> Task to carry out: Revise the entries below by replacing "The width and height of the screenshot is" with "The screenshot's width and height are" wherever it occurs, keeping everything else unchanged.

— START Provided material —

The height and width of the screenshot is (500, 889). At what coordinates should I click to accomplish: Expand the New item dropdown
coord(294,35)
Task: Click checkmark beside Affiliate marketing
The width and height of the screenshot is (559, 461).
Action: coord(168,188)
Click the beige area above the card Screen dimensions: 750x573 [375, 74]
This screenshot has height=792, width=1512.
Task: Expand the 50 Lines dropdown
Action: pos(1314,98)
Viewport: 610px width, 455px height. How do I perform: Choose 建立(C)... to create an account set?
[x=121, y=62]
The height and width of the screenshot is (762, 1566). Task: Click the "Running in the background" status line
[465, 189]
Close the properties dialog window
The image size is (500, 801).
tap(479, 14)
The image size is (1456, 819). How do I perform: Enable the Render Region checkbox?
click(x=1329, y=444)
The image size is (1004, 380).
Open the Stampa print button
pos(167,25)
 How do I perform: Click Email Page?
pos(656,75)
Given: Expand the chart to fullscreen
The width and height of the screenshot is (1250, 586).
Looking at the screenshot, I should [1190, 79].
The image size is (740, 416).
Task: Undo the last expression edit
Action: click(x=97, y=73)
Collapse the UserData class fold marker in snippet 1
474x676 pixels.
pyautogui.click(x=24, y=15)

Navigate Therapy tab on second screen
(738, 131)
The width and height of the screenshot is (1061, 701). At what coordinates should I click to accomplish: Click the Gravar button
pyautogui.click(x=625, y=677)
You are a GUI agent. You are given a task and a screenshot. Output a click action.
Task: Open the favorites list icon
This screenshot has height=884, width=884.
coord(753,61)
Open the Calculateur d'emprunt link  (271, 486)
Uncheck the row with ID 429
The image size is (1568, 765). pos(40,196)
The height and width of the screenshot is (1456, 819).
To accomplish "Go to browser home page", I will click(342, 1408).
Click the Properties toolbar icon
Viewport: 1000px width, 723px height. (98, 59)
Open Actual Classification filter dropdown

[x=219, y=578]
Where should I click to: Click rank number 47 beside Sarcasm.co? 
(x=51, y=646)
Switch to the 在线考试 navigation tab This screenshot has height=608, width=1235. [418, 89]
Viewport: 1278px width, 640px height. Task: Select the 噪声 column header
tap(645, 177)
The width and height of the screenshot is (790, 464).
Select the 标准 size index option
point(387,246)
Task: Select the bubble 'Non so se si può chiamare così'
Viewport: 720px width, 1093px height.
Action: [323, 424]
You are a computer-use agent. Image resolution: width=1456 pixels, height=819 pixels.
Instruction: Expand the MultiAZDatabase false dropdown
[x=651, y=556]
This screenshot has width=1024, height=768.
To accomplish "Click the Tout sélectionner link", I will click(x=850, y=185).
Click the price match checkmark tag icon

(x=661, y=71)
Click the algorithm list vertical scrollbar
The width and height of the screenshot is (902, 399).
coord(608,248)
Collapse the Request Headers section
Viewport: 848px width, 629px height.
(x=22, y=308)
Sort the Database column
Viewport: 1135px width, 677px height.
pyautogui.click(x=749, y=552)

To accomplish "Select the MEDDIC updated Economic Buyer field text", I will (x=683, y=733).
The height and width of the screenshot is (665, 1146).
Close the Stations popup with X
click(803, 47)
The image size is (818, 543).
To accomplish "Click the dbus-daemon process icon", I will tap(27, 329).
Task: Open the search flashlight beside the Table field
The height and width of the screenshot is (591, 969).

— END Provided material —

> The answer:
The height and width of the screenshot is (500, 889). At what coordinates should I click to accomplish: Expand the New item dropdown
coord(294,35)
Task: Click checkmark beside Affiliate marketing
The screenshot's width and height are (559, 461).
Action: coord(168,188)
Click the beige area above the card Screen dimensions: 750x573 [375, 74]
This screenshot has height=792, width=1512.
Task: Expand the 50 Lines dropdown
Action: pos(1314,98)
Viewport: 610px width, 455px height. How do I perform: Choose 建立(C)... to create an account set?
[x=121, y=62]
The height and width of the screenshot is (762, 1566). Task: Click the "Running in the background" status line
[465, 189]
Close the properties dialog window
The image size is (500, 801).
tap(479, 14)
The image size is (1456, 819). How do I perform: Enable the Render Region checkbox?
click(x=1329, y=444)
The image size is (1004, 380).
Open the Stampa print button
pos(167,25)
 How do I perform: Click Email Page?
pos(656,75)
Given: Expand the chart to fullscreen
The screenshot's width and height are (1250, 586).
Looking at the screenshot, I should [1190, 79].
The image size is (740, 416).
Task: Undo the last expression edit
Action: click(x=97, y=73)
Collapse the UserData class fold marker in snippet 1
474x676 pixels.
pyautogui.click(x=24, y=15)

Navigate Therapy tab on second screen
(738, 131)
The screenshot's width and height are (1061, 701). At what coordinates should I click to accomplish: Click the Gravar button
pyautogui.click(x=625, y=677)
You are a GUI agent. You are given a task and a screenshot. Output a click action.
Task: Open the favorites list icon
This screenshot has height=884, width=884.
coord(753,61)
Open the Calculateur d'emprunt link  (271, 486)
Uncheck the row with ID 429
The image size is (1568, 765). pos(40,196)
The height and width of the screenshot is (1456, 819).
To accomplish "Go to browser home page", I will click(342, 1408).
Click the Properties toolbar icon
Viewport: 1000px width, 723px height. (98, 59)
Open Actual Classification filter dropdown

[x=219, y=578]
Where should I click to: Click rank number 47 beside Sarcasm.co? 
(x=51, y=646)
Switch to the 在线考试 navigation tab This screenshot has height=608, width=1235. [418, 89]
Viewport: 1278px width, 640px height. Task: Select the 噪声 column header
tap(645, 177)
The screenshot's width and height are (790, 464).
Select the 标准 size index option
point(387,246)
Task: Select the bubble 'Non so se si può chiamare così'
Viewport: 720px width, 1093px height.
Action: [323, 424]
You are a computer-use agent. Image resolution: width=1456 pixels, height=819 pixels.
Instruction: Expand the MultiAZDatabase false dropdown
[x=651, y=556]
This screenshot has width=1024, height=768.
To accomplish "Click the Tout sélectionner link", I will click(x=850, y=185).
Click the price match checkmark tag icon

(x=661, y=71)
Click the algorithm list vertical scrollbar
The screenshot's width and height are (902, 399).
coord(608,248)
Collapse the Request Headers section
Viewport: 848px width, 629px height.
(x=22, y=308)
Sort the Database column
Viewport: 1135px width, 677px height.
pyautogui.click(x=749, y=552)

To accomplish "Select the MEDDIC updated Economic Buyer field text", I will (x=683, y=733).
The height and width of the screenshot is (665, 1146).
Close the Stations popup with X
click(803, 47)
The image size is (818, 543).
To accomplish "Click the dbus-daemon process icon", I will tap(27, 329).
Task: Open the search flashlight beside the Table field
The height and width of the screenshot is (591, 969).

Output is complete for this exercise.